11. Sector engagements (stretching back, in some cases, to the nineteenth century) have taken place for reasons as varied as environmental impacts, effects on social wellbeing or involvement of public goods, as well as the sector's economic size and importance. Examples include forestry, agriculture, fisheries, tourism, energy, transport, telecommunications, and education and training.
12. More recently, New Zealand Trade and Enterprise (NZTE), in partnership with other agencies, has engaged with sectors in the development of sector-specific strategies. The first such engagement, starting in January 2001, was with the Wood Processing sector. This has been followed by strategy development in other sectors such as the Textiles, Clothing, Footwear and Carpet industries (TCFC) as well as the GIF sectors themselves. Engagements have addressed systemic barriers to business growth such as skill shortages or inadequate infrastructure, and the provision of business assistance such as international market intelligence and market development services.
Problem Identification
Rationale and Aims of Sector Engagement
13. Recent engagements have led to an appreciation that a government-facilitated process to address sector specific impediments to growth can be an effective economic development tool. These various engagements are now at the point where it is timely to review the overall rationale for, and aims of, engagement, given that these have varied from sector to sector.

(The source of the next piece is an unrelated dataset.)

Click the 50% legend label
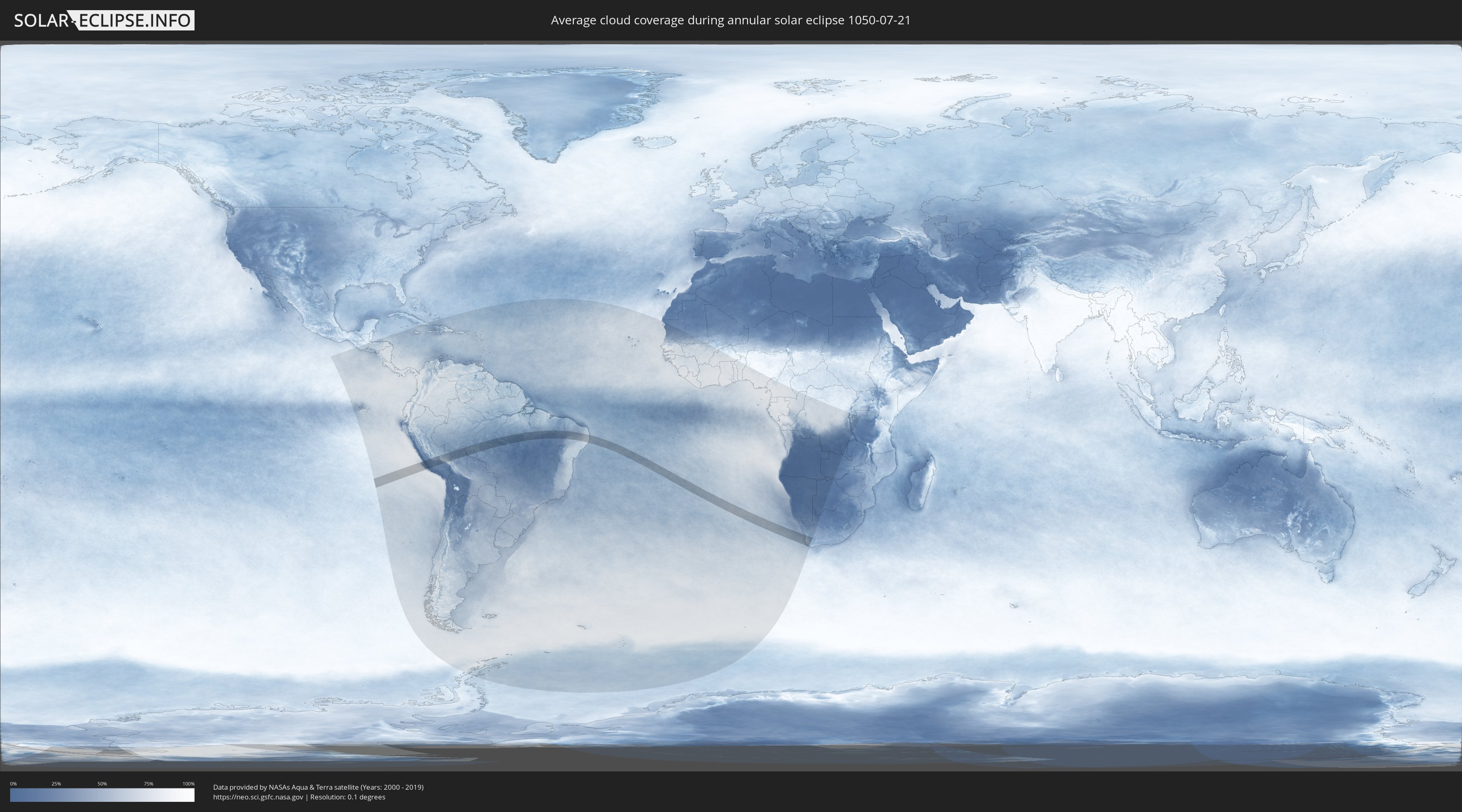This screenshot has height=812, width=1462. click(x=102, y=784)
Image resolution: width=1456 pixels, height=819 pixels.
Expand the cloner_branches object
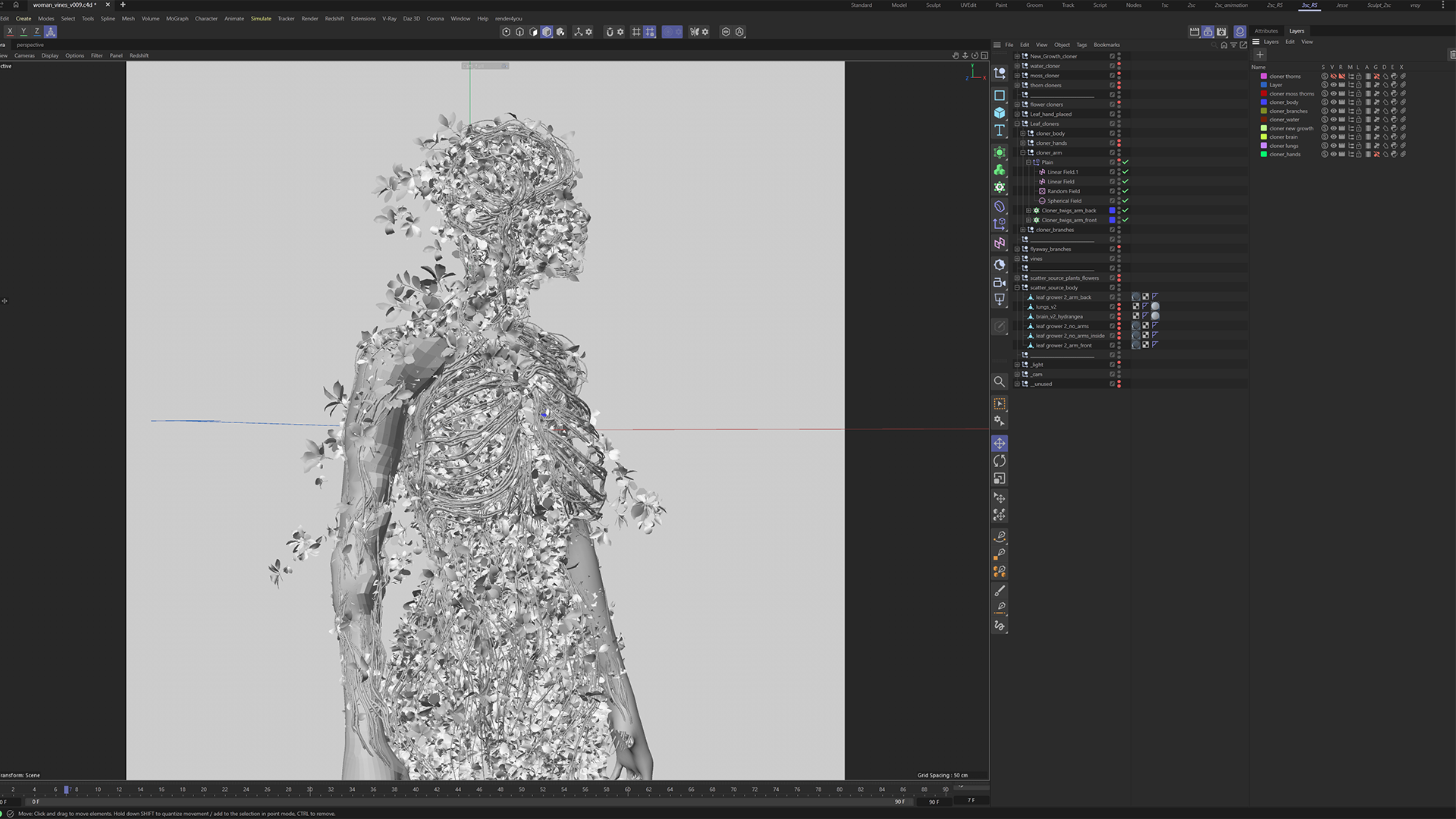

Identification and Selection
14. The government has taken various approaches and used different selection criteria, to identify sectors for potential engagement. Sectors have been selected for engagement as the result of a direct approach to government (TCFC), or specific targeting by government (the GIF sectors). The selection criteria have ranged from assisting those with high growth potential and perceived competitive advantage (wood processing), through to those that are undergoing structural change (TCFC).
Prioritisation and Co-ordination
15. Current policies do not provide for effective prioritisation and co-ordination of the management of government resources involved in sector engagement to achieve government's economic development objectives. The role that dedicated sector agencies, not currently tasked with specific economic development objectives, might play in facilitating sector growth is also not sufficiently clear.